------ Information given ------
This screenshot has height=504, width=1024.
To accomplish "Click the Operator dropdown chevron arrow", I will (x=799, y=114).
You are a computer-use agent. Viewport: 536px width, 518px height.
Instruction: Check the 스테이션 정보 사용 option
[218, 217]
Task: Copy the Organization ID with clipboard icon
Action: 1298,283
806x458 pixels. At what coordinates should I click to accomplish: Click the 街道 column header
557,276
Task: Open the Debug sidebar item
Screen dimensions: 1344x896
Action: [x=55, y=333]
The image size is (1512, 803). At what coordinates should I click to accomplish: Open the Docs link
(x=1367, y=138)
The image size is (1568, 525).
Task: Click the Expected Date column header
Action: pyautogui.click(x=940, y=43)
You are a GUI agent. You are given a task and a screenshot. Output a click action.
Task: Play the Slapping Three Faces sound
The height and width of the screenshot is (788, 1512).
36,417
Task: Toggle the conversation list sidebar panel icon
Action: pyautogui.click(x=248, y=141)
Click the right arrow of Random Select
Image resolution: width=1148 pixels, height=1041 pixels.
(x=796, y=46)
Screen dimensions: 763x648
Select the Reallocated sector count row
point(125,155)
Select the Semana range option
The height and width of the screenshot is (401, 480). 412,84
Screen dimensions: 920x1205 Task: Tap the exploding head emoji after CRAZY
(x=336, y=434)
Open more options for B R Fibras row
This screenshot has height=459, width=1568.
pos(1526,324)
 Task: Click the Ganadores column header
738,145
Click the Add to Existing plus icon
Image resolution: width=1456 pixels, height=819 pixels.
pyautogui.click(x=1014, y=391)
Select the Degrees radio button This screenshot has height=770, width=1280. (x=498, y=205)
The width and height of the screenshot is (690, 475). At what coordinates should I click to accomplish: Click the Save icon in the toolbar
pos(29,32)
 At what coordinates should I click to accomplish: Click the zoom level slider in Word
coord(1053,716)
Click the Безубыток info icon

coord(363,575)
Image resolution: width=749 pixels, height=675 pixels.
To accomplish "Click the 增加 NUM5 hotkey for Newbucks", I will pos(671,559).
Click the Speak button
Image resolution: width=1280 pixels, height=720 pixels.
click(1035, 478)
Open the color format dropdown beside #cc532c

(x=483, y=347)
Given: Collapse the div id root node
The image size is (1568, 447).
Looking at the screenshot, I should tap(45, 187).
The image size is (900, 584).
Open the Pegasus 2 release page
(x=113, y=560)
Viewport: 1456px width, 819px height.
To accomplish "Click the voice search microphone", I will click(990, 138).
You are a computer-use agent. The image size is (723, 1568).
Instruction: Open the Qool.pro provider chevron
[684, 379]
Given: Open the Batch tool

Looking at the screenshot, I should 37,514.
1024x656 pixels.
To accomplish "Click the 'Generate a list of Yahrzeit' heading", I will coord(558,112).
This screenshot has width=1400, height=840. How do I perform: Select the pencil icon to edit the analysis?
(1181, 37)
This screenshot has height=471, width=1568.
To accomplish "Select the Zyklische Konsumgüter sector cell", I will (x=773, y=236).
------
Write out all of the records again, swapping every "Screen dimensions" for "Screen size" and leaving everything else as it is.

This screenshot has height=504, width=1024.
To accomplish "Click the Operator dropdown chevron arrow", I will (x=799, y=114).
You are a computer-use agent. Viewport: 536px width, 518px height.
Instruction: Check the 스테이션 정보 사용 option
[218, 217]
Task: Copy the Organization ID with clipboard icon
Action: 1298,283
806x458 pixels. At what coordinates should I click to accomplish: Click the 街道 column header
557,276
Task: Open the Debug sidebar item
Screen size: 1344x896
Action: [x=55, y=333]
The image size is (1512, 803). At what coordinates should I click to accomplish: Open the Docs link
(x=1367, y=138)
The image size is (1568, 525).
Task: Click the Expected Date column header
Action: pyautogui.click(x=940, y=43)
You are a GUI agent. You are given a task and a screenshot. Output a click action.
Task: Play the Slapping Three Faces sound
The height and width of the screenshot is (788, 1512).
36,417
Task: Toggle the conversation list sidebar panel icon
Action: pyautogui.click(x=248, y=141)
Click the right arrow of Random Select
Image resolution: width=1148 pixels, height=1041 pixels.
(x=796, y=46)
Screen size: 763x648
Select the Reallocated sector count row
point(125,155)
Select the Semana range option
The height and width of the screenshot is (401, 480). 412,84
Screen size: 920x1205 Task: Tap the exploding head emoji after CRAZY
(x=336, y=434)
Open more options for B R Fibras row
This screenshot has height=459, width=1568.
pos(1526,324)
 Task: Click the Ganadores column header
738,145
Click the Add to Existing plus icon
Image resolution: width=1456 pixels, height=819 pixels.
pyautogui.click(x=1014, y=391)
Select the Degrees radio button This screenshot has height=770, width=1280. (x=498, y=205)
The width and height of the screenshot is (690, 475). At what coordinates should I click to accomplish: Click the Save icon in the toolbar
pos(29,32)
 At what coordinates should I click to accomplish: Click the zoom level slider in Word
coord(1053,716)
Click the Безубыток info icon

coord(363,575)
Image resolution: width=749 pixels, height=675 pixels.
To accomplish "Click the 增加 NUM5 hotkey for Newbucks", I will pos(671,559).
Click the Speak button
Image resolution: width=1280 pixels, height=720 pixels.
click(1035, 478)
Open the color format dropdown beside #cc532c

(x=483, y=347)
Given: Collapse the div id root node
The image size is (1568, 447).
Looking at the screenshot, I should tap(45, 187).
The image size is (900, 584).
Open the Pegasus 2 release page
(x=113, y=560)
Viewport: 1456px width, 819px height.
To accomplish "Click the voice search microphone", I will click(990, 138).
You are a computer-use agent. The image size is (723, 1568).
Instruction: Open the Qool.pro provider chevron
[684, 379]
Given: Open the Batch tool

Looking at the screenshot, I should 37,514.
1024x656 pixels.
To accomplish "Click the 'Generate a list of Yahrzeit' heading", I will coord(558,112).
This screenshot has width=1400, height=840. How do I perform: Select the pencil icon to edit the analysis?
(1181, 37)
This screenshot has height=471, width=1568.
To accomplish "Select the Zyklische Konsumgüter sector cell", I will (x=773, y=236).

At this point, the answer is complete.